For the period from 1981 to 2003, 1,059 deaths from cancer of the pleura were recorded in Québec. Of these, almost three times more were among men than among women, and they were more frequent among persons aged 50 and older. Analysis of the annual provincial death rates from cancer of the pleura shows no significant time trend among men or among women. The geographic distribution of death rates for cancer of the pleura indicates that the Chaudière-Appalaches region presented significant excesses among men and women alike. Statistically significant excesses were also observed among men in the Lanaudière and Montérégie regions. These observations are consistent with the situation observed for the incidence of malignant mesothelioma of the pleura.
We also estimated asbestosis incidence using the Med-Echo registry, by taking into consideration the hospitalizations with first mention of asbestosis during the period from 1992 to 2004. In Québec, during this period, 2,072 hospitalizations with first mention of asbestosis were recorded. It was mainly men hospitalized for this disease (25 men for 1 woman).

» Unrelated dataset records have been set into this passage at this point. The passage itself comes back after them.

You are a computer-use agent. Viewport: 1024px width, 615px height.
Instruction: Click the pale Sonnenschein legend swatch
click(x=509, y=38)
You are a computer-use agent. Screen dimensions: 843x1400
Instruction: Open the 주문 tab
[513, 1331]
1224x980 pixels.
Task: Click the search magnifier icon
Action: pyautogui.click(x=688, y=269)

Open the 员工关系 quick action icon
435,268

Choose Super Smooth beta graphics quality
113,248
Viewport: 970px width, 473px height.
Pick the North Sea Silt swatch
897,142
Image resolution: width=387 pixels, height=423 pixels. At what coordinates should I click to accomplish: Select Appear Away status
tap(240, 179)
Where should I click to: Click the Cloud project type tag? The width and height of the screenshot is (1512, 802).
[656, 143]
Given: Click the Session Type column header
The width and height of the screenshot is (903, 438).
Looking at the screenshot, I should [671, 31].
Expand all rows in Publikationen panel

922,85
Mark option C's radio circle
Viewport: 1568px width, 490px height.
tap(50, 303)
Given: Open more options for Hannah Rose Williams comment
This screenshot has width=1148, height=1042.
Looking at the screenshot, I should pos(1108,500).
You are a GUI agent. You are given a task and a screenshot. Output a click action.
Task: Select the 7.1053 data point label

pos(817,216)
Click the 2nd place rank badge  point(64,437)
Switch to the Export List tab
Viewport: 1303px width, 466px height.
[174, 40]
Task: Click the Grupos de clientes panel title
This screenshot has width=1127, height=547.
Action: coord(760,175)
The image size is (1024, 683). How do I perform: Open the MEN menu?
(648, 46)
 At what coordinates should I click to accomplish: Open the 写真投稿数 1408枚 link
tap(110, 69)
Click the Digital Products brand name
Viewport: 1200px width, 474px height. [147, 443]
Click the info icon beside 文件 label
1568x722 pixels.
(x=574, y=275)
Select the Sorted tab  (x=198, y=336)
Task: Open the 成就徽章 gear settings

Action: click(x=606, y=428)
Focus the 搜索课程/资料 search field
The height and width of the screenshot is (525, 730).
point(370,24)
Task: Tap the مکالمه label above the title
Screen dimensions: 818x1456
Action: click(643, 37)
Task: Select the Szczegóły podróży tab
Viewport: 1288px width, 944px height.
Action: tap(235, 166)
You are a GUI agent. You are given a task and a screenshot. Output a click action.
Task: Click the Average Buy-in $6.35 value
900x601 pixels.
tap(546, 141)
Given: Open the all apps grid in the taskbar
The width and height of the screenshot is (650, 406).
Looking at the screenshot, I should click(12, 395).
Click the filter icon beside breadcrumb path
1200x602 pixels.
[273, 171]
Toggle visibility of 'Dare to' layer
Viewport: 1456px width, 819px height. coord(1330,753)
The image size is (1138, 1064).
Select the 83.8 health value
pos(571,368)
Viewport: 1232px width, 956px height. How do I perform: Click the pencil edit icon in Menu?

Similarly, the hospitalizations with first mention of asbestosis were mainly observed among people over 60 years of age, and the mean age of these people increased significantly during the period studied. No significant time trend in the estimated rate of hospitalization with first mention of asbestosis was observed among men or women. The geographic distribution of hospitalizations with first mention of asbestosis indicates significant excesses in the Chaudière-Appalaches region among men and women, and excesses for the Estrie and Lanaudière regions among men. These data are consistent with those for the incidence of malignant mesothelioma of the pleura.
In conclusion, the analysis of the data from Quebec health databases enables us to create a valuable epidemiological portrait of asbestos-related diseases. One of the most important data sources is the Fichier des tumeurs du Québec. However, the delays to obtain data are significant and we recommend continuing the current steps to reduce these delays. Second, we recommend carrying out periodic analysis of the trends for malignant mesothelioma of the pleura and cancer of the pleura using the Fichier des tumeurs du Québec, until the future surveillance system for asbestos-related diseases is operational. Finally, despite the limitations of the Med-Echo registry, analysis of hospitalizations with first mention of asbestosis could be continued while awaiting the results of a study to describe the diagnostic criteria for the asbestosis cases in this database.